━━ Document excerpt ━━
I think most of these equilibria questions get a lot easier when you actually draw out what's going on.


p.s. Greenlake, eh?! Nice. I live on Queen Anne at the moment.

 

[SaintJude]

Mmhhm, you're right. Those 3 equations were the key. Thank you!!

 

[MT Headed]

I got the right answer with a slightly different approach.

I knew Na2SO4 was in equilibrium with Na+ and SO4(2-)
I also knew that SO4(2-) is a weak base conjugate of the weak acid HSO4-
So all these are in equilibrium. Yay.

Suddenly somebody adds NH3, a well known base. What happens?
first, the base will eat available protons, shifting the
H+ SO4(2-) ---> HSO4- equilibrium to the left.
well geez, that means that suddenly we have a lot more SO4(2-) in solution.
And that will cause more precipitate.

 

[milski]

🙂

I think most of these equilibria questions get a lot easier when you actually draw out what's going on.


p.s. Greenlake, eh?! Nice. I live on Queen Anne at the moment.

Yes, writing down all that was going on would have helped. I was trying to reason through it.

PS: I can see most of the North side of Queen Anne from my window.. Look wet right now. 😛
━━━
━━ Excerpted data ━━
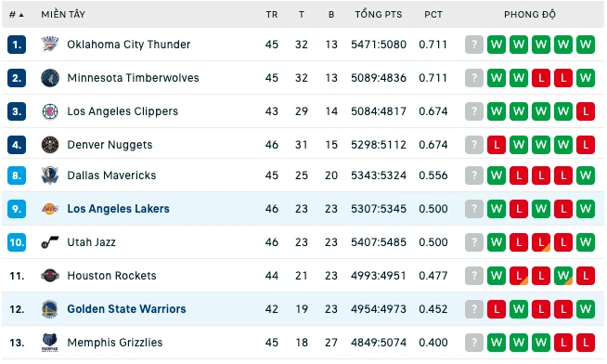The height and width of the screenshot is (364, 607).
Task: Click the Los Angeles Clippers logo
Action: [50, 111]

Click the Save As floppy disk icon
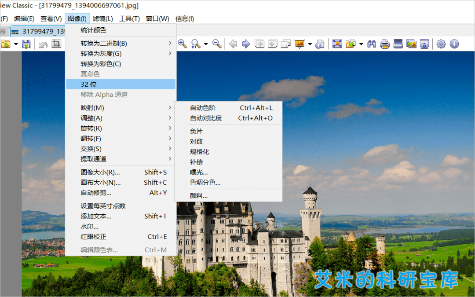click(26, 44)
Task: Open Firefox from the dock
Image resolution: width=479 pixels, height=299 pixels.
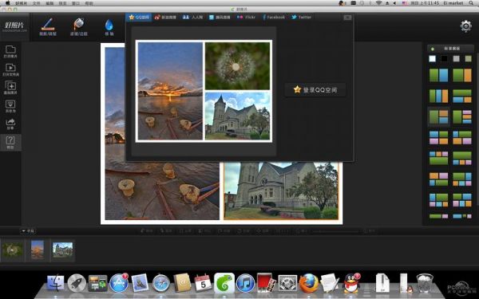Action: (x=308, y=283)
━━━
━━ Excerpted data ━━
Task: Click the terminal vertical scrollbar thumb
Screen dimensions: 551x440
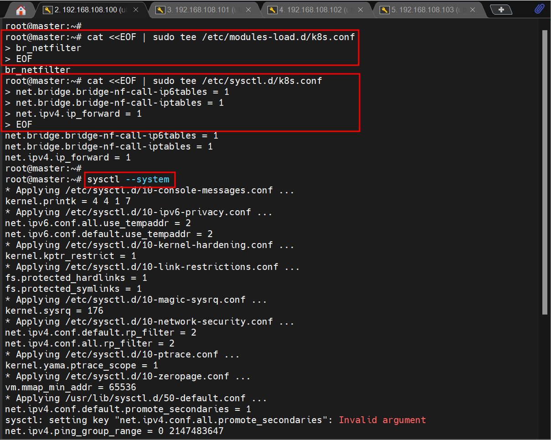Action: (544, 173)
━━━
* [Written exercise]: In the forum thread about equilibria, which base does MT Headed say somebody adds to the solution?

* [Solution to this exercise]: NH3